» How to complete this task: Render the records below as a numbered list with one line per item, skipping blank lines and leaving out the pictures.

▬▬▬▬▬▬

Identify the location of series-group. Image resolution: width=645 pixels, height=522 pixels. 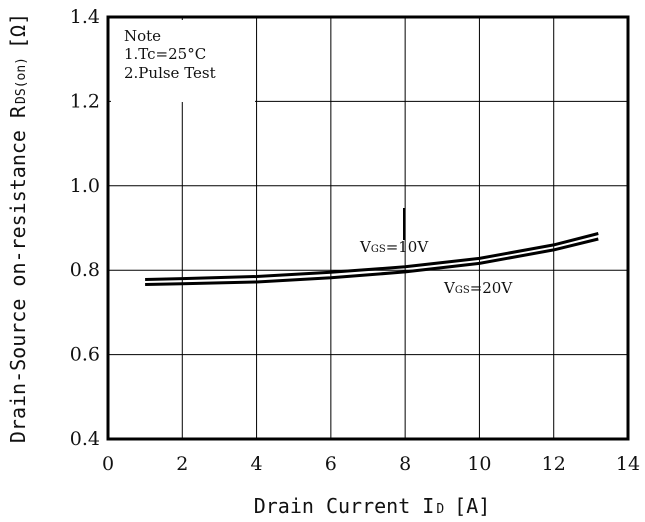
(372, 259).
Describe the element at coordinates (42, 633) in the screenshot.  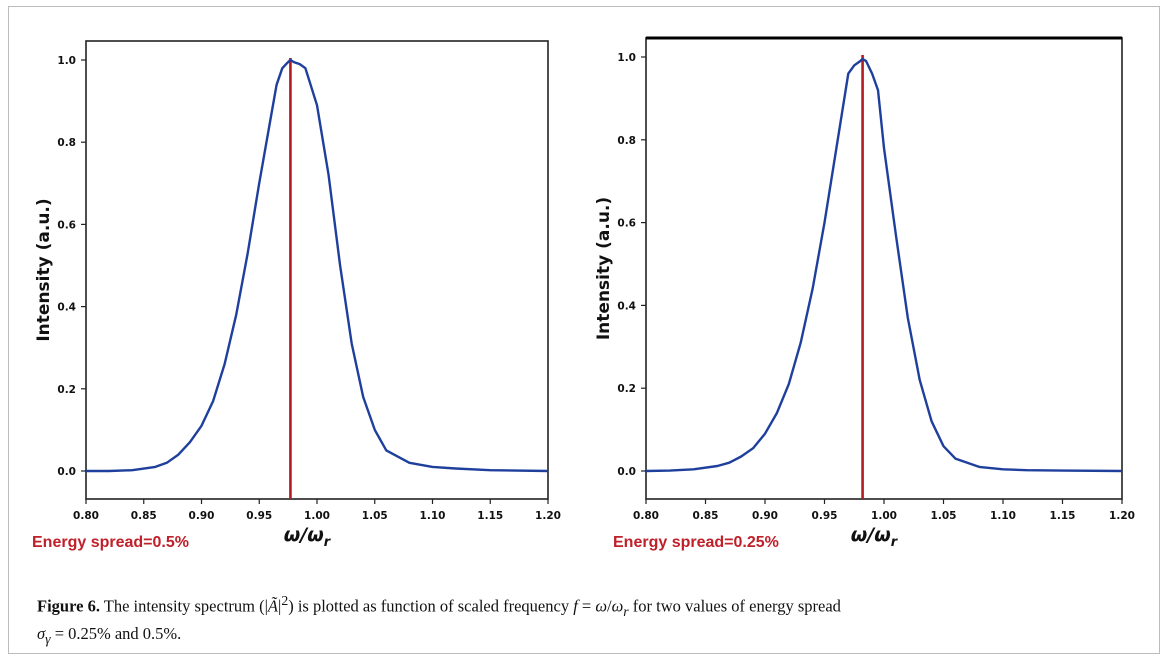
I see `caption-sigma: σ` at that location.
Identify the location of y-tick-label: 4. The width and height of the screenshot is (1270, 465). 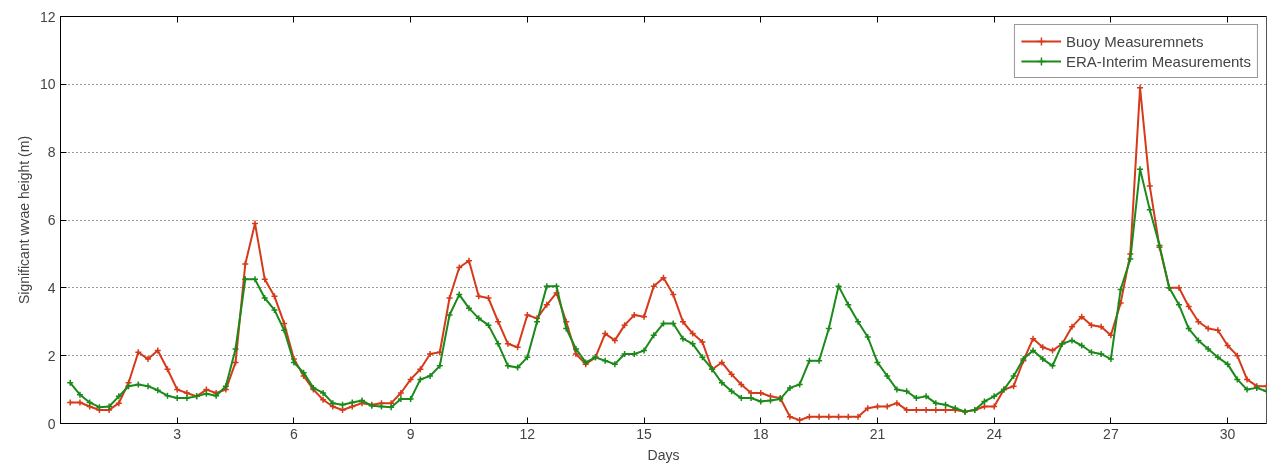
(52, 288).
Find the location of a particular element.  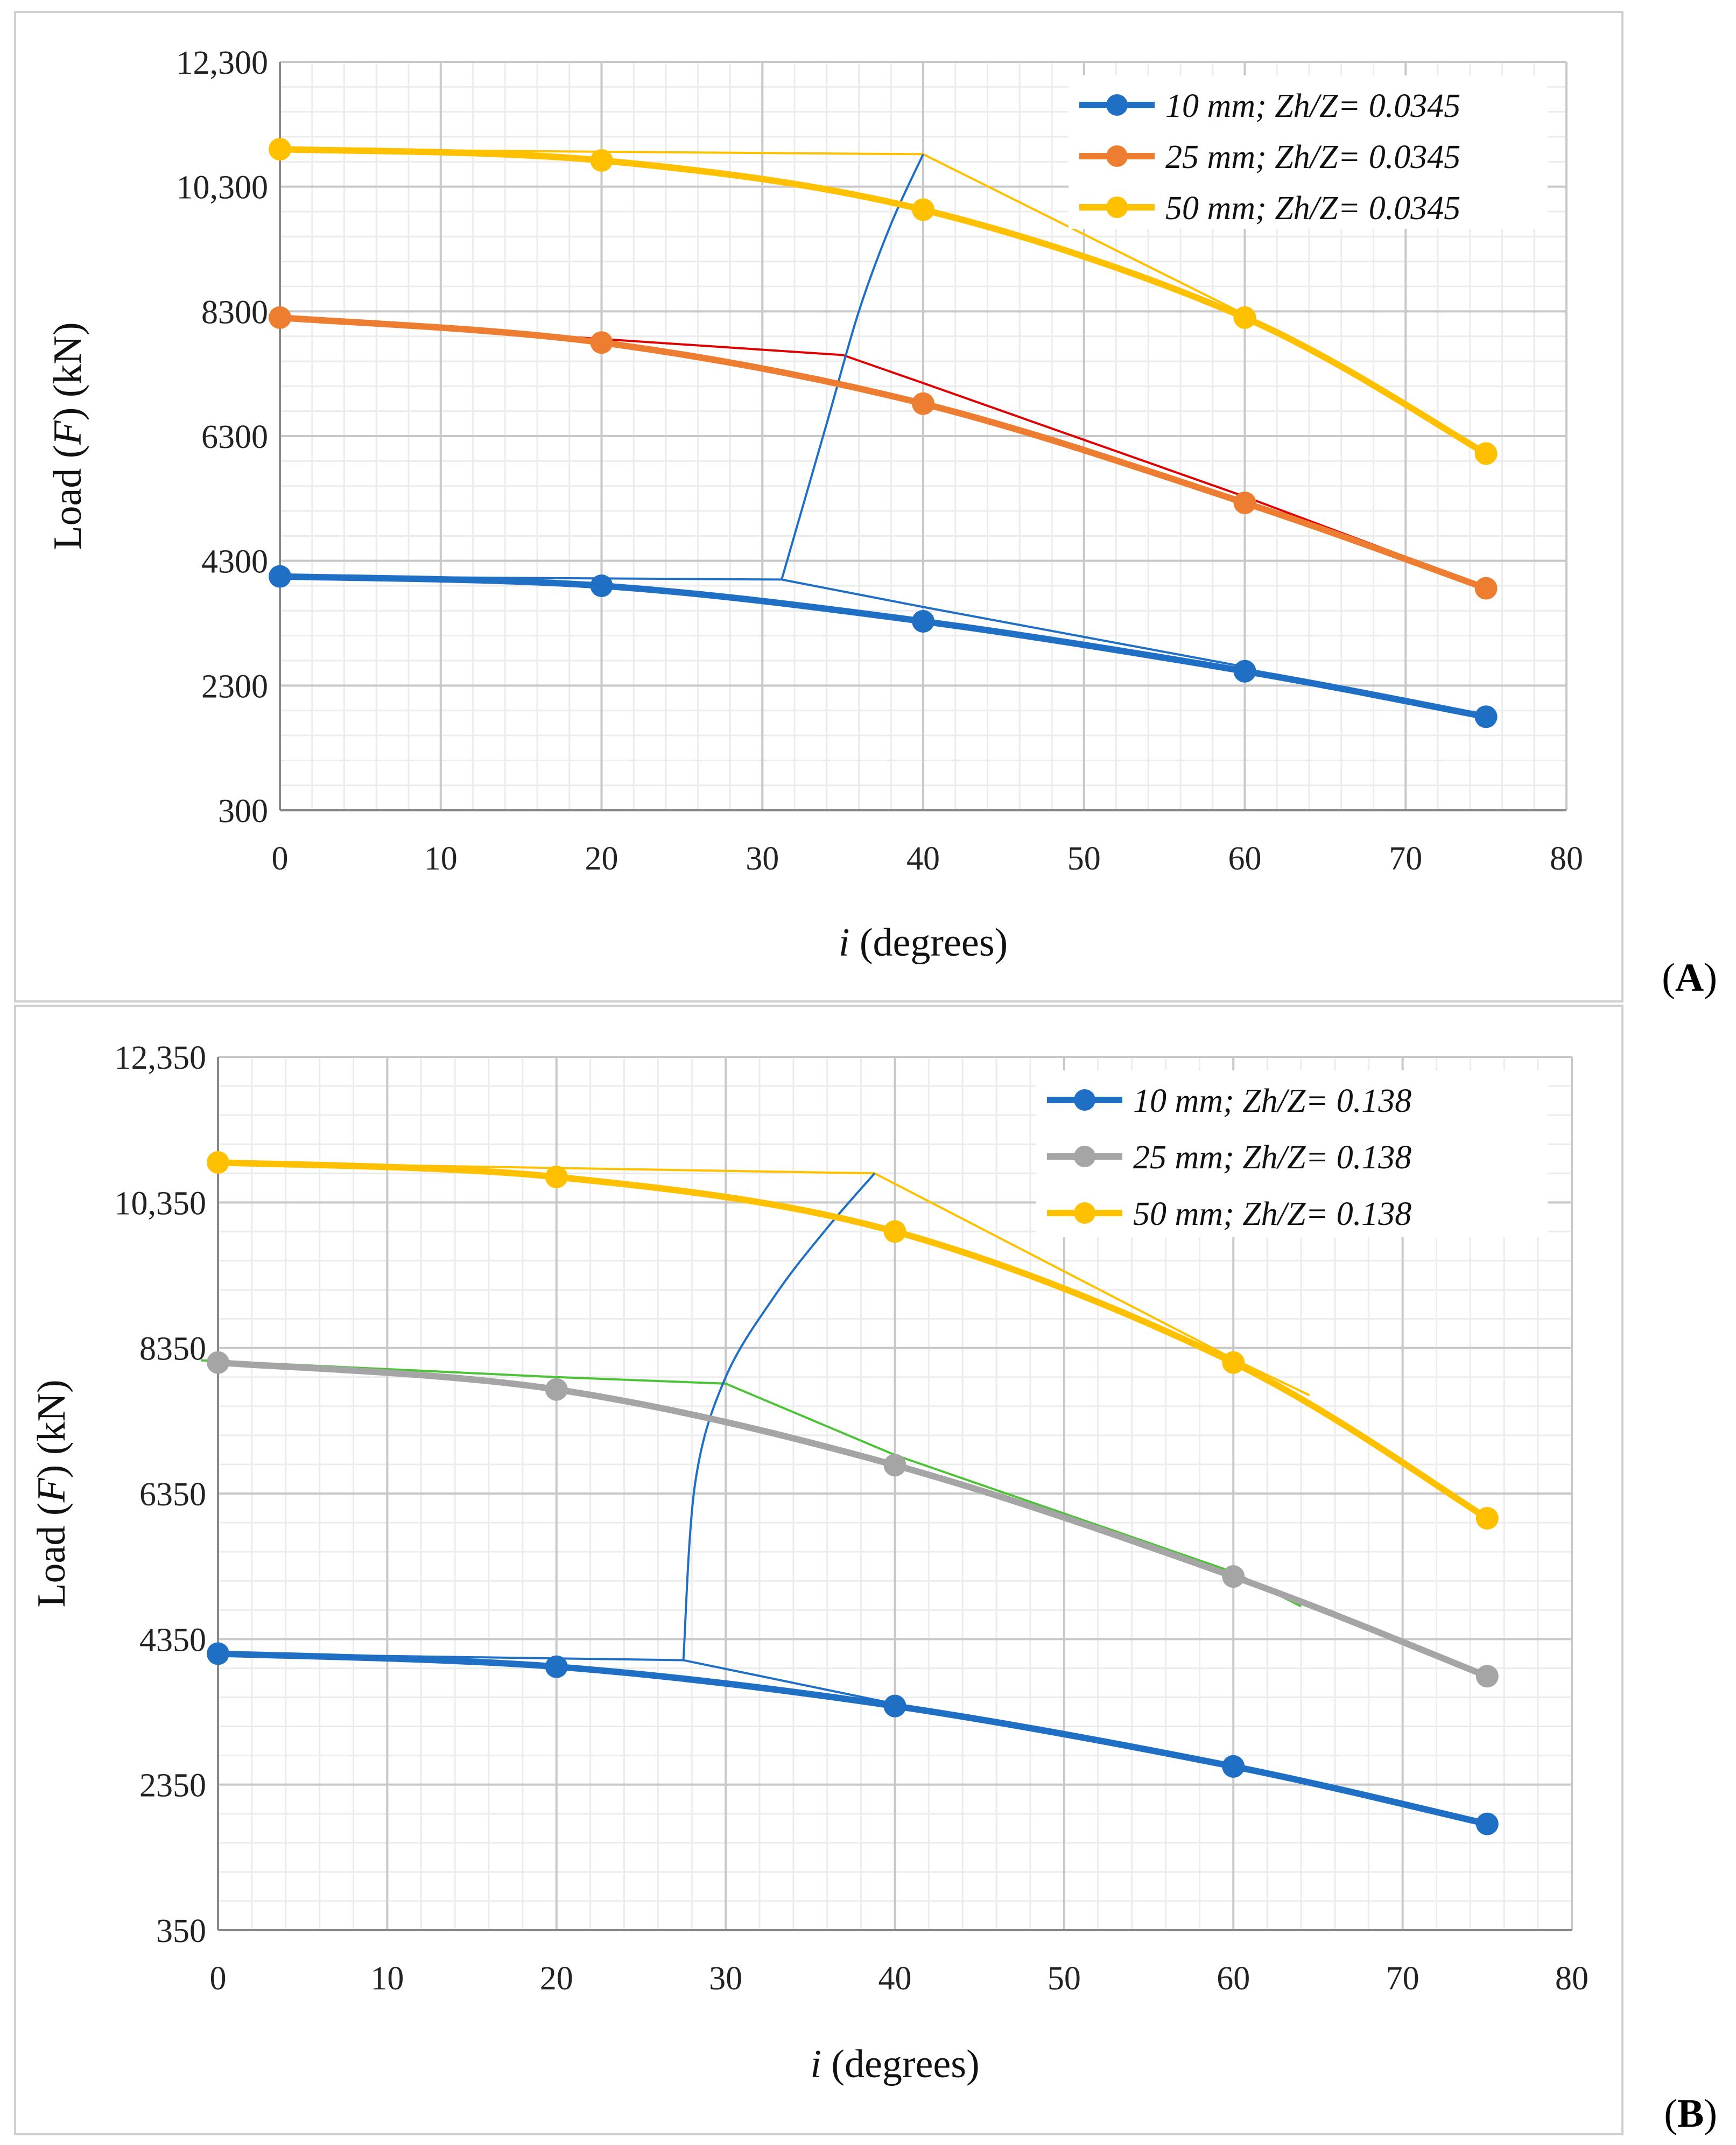

panel-label-b: (B) is located at coordinates (1690, 2114).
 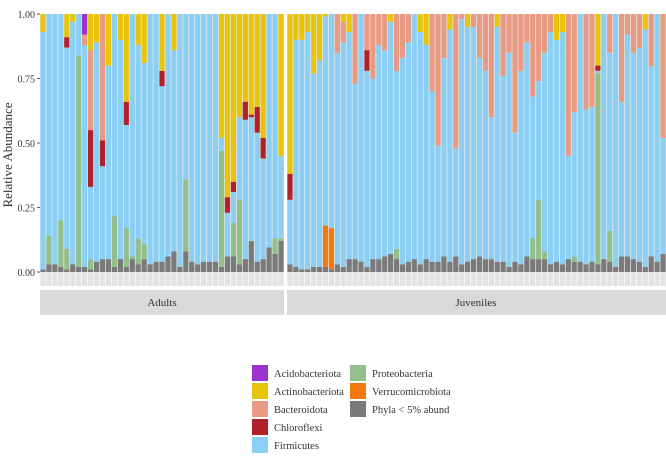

▬▬▬▬▬▬

» Response for this exercise:
1. Identify the location of series-group. Image resolution: width=645 pixels, height=522 pixels. 
2. (372, 259).
3. Describe the element at coordinates (42, 633) in the screenshot.  
4. I see `caption-sigma: σ` at that location.
5. Identify the location of y-tick-label: 4. The width and height of the screenshot is (1270, 465). 
6. (52, 288).
7. Find the location of a particular element.  
8. panel-label-b: (B) is located at coordinates (1690, 2114).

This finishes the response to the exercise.